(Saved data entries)
◆ ◆ ◆

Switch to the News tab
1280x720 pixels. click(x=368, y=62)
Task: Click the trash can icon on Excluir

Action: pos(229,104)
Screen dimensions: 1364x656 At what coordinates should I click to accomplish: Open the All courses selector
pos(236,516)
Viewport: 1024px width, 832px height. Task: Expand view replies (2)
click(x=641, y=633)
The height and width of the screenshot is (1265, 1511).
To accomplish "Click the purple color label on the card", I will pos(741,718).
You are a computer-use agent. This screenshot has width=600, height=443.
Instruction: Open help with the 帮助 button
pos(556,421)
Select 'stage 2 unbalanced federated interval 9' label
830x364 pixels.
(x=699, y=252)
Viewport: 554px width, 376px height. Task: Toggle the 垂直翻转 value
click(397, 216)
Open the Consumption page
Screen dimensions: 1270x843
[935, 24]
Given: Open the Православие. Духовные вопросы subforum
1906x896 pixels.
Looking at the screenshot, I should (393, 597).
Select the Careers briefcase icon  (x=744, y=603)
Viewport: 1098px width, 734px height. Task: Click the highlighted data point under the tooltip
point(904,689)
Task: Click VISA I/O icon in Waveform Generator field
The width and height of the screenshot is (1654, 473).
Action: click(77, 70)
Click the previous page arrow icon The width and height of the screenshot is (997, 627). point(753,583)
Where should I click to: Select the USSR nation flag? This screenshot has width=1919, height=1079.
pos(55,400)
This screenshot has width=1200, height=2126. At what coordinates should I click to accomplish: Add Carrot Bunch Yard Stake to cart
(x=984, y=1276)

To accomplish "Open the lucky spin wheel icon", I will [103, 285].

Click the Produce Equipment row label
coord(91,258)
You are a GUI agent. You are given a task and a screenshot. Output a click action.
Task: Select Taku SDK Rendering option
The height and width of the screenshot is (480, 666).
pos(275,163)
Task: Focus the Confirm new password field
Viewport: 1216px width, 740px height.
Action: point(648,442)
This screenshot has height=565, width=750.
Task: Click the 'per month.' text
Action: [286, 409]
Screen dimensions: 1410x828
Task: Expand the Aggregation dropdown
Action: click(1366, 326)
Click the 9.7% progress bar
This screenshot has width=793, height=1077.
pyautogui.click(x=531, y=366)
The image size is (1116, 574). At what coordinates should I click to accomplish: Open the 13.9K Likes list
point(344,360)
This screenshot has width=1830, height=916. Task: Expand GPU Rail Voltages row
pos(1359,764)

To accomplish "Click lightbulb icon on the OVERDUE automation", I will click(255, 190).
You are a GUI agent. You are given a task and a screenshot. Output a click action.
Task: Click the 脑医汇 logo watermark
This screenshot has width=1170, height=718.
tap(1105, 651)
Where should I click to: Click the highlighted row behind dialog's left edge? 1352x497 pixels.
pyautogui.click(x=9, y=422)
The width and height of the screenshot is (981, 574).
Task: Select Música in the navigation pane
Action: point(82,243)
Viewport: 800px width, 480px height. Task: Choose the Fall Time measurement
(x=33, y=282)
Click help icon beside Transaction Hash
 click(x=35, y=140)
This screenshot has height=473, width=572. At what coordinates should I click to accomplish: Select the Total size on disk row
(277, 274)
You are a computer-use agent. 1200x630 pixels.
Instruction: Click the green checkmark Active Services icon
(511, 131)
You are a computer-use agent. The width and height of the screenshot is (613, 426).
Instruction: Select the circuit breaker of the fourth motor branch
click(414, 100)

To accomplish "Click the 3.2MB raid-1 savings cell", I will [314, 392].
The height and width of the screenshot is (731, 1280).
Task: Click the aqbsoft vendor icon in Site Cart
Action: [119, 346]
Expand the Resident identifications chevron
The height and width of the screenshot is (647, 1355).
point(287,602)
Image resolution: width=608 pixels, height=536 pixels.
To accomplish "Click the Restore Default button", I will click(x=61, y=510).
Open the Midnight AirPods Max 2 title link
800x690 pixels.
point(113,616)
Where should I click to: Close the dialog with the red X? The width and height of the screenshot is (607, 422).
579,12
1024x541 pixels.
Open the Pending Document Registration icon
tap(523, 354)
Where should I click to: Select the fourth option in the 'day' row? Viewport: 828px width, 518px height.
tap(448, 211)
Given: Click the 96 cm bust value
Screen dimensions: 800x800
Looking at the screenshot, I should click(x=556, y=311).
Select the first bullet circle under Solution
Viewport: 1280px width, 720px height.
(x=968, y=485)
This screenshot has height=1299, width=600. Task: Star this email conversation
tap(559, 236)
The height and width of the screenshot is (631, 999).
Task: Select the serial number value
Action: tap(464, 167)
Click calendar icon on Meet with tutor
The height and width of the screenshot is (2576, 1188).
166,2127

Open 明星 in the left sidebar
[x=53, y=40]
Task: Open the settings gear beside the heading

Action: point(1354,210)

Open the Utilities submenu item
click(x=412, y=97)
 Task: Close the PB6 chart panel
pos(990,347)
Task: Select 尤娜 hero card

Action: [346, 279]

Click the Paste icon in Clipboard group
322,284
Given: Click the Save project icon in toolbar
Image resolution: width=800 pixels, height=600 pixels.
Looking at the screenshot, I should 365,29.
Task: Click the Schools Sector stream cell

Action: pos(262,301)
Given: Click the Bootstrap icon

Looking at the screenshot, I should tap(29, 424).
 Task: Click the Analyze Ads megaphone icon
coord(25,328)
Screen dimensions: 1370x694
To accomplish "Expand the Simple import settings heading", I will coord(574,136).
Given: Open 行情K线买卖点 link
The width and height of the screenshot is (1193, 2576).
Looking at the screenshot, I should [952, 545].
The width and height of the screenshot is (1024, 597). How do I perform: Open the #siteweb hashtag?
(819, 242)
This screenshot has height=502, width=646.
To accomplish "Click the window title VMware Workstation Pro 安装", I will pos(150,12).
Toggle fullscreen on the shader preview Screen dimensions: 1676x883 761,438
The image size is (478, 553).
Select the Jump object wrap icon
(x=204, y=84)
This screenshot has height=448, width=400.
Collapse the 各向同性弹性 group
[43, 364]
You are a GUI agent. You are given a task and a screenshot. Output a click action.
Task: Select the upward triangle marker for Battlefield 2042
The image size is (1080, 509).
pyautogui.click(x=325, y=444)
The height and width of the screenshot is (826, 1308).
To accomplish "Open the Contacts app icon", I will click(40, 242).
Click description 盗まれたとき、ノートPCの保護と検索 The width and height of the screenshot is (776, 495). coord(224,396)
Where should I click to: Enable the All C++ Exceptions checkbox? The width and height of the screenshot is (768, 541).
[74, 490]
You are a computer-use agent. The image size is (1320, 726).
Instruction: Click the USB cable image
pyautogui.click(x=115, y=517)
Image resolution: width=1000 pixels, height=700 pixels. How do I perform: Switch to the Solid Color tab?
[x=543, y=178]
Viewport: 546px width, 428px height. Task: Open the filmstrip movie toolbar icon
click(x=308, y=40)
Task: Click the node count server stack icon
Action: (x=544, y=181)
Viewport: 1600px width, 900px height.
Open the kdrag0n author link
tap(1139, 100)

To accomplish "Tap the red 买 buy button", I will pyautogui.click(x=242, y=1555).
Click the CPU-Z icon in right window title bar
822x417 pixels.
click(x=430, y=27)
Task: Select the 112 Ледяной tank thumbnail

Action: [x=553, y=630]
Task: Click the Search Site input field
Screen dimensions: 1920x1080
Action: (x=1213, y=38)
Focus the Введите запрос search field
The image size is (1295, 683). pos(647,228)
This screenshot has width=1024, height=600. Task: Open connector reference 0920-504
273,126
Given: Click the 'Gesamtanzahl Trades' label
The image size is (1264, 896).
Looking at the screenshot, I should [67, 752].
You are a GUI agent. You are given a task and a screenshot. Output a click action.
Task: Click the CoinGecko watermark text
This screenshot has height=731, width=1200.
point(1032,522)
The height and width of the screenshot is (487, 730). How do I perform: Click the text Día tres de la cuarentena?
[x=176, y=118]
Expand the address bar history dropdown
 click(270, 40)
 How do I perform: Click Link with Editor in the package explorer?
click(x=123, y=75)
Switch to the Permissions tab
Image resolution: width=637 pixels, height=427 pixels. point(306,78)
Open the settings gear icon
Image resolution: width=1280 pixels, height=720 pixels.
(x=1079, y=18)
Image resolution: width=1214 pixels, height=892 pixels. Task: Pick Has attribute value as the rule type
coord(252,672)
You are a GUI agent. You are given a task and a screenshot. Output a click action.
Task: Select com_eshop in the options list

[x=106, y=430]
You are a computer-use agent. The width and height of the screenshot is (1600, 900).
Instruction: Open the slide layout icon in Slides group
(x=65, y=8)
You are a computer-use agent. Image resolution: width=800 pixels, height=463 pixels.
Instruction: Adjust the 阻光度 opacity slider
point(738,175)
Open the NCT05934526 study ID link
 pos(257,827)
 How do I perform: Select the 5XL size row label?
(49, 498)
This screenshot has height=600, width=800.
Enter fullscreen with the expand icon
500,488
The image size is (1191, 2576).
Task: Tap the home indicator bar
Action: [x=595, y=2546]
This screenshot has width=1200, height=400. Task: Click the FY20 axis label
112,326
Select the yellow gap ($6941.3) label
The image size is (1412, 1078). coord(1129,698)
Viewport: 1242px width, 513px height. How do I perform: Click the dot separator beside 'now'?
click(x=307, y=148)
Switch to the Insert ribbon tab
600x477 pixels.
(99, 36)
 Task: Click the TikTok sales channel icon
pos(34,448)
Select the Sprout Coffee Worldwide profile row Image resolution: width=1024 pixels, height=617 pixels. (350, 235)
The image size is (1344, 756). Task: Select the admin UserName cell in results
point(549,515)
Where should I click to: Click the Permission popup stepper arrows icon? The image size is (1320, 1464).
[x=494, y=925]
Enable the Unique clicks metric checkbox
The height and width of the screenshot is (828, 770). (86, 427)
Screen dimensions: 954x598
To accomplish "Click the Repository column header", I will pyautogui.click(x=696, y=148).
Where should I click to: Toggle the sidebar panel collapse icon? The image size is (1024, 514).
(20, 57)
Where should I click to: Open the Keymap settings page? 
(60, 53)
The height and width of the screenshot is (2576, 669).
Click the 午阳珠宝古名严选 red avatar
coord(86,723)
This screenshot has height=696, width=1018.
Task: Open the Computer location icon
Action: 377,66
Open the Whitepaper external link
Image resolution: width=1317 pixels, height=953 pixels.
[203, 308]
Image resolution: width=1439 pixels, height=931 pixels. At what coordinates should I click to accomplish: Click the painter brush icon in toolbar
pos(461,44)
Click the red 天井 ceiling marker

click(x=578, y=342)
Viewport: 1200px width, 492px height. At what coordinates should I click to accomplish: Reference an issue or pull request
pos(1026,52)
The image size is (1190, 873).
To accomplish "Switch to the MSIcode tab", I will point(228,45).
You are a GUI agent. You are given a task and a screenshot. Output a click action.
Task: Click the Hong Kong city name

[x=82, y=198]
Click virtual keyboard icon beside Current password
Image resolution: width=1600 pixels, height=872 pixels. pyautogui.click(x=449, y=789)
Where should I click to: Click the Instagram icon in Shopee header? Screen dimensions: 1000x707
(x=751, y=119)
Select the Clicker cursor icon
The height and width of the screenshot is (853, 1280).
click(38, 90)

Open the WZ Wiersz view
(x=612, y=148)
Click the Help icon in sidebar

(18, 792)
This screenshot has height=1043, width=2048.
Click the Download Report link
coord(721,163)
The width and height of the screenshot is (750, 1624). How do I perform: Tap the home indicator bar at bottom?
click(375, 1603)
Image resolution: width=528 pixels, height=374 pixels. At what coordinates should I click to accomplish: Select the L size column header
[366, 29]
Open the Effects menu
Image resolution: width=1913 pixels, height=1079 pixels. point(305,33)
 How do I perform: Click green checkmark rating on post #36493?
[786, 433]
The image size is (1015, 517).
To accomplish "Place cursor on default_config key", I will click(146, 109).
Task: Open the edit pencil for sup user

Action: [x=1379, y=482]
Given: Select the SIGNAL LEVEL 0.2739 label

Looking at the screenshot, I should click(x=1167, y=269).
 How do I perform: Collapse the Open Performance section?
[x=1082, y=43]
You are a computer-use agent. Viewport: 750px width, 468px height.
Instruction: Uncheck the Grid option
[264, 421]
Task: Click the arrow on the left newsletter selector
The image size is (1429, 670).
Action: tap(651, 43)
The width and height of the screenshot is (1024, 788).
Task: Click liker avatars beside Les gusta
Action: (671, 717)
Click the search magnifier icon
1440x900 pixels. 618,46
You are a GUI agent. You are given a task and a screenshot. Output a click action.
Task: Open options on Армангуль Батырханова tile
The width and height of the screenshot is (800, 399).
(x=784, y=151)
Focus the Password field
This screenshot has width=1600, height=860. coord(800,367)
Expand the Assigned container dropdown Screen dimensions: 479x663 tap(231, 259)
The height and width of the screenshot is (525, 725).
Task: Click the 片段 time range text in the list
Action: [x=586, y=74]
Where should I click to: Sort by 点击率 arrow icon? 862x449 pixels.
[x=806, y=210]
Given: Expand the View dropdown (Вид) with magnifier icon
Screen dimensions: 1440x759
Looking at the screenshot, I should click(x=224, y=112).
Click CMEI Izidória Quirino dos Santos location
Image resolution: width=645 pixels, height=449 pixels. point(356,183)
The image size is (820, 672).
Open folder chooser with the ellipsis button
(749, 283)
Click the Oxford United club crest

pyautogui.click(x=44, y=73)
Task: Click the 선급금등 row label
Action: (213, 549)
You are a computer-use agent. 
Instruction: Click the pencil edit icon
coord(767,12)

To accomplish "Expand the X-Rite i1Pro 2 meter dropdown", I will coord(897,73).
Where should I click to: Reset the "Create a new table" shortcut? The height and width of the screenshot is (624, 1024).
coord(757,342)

◆ ◆ ◆

EXERCISE DESCRIPTION
Please reproduce exactly the lines from the first one of the records above through the line containing "Select the Careers", both included, and nothing else.

RESPONSE AREA
Switch to the News tab
1280x720 pixels. click(x=368, y=62)
Task: Click the trash can icon on Excluir

Action: pos(229,104)
Screen dimensions: 1364x656 At what coordinates should I click to accomplish: Open the All courses selector
pos(236,516)
Viewport: 1024px width, 832px height. Task: Expand view replies (2)
click(x=641, y=633)
The height and width of the screenshot is (1265, 1511).
To accomplish "Click the purple color label on the card", I will pos(741,718).
You are a computer-use agent. This screenshot has width=600, height=443.
Instruction: Open help with the 帮助 button
pos(556,421)
Select 'stage 2 unbalanced federated interval 9' label
830x364 pixels.
(x=699, y=252)
Viewport: 554px width, 376px height. Task: Toggle the 垂直翻转 value
click(397, 216)
Open the Consumption page
Screen dimensions: 1270x843
[935, 24]
Given: Open the Православие. Духовные вопросы subforum
1906x896 pixels.
Looking at the screenshot, I should (393, 597).
Select the Careers briefcase icon  (x=744, y=603)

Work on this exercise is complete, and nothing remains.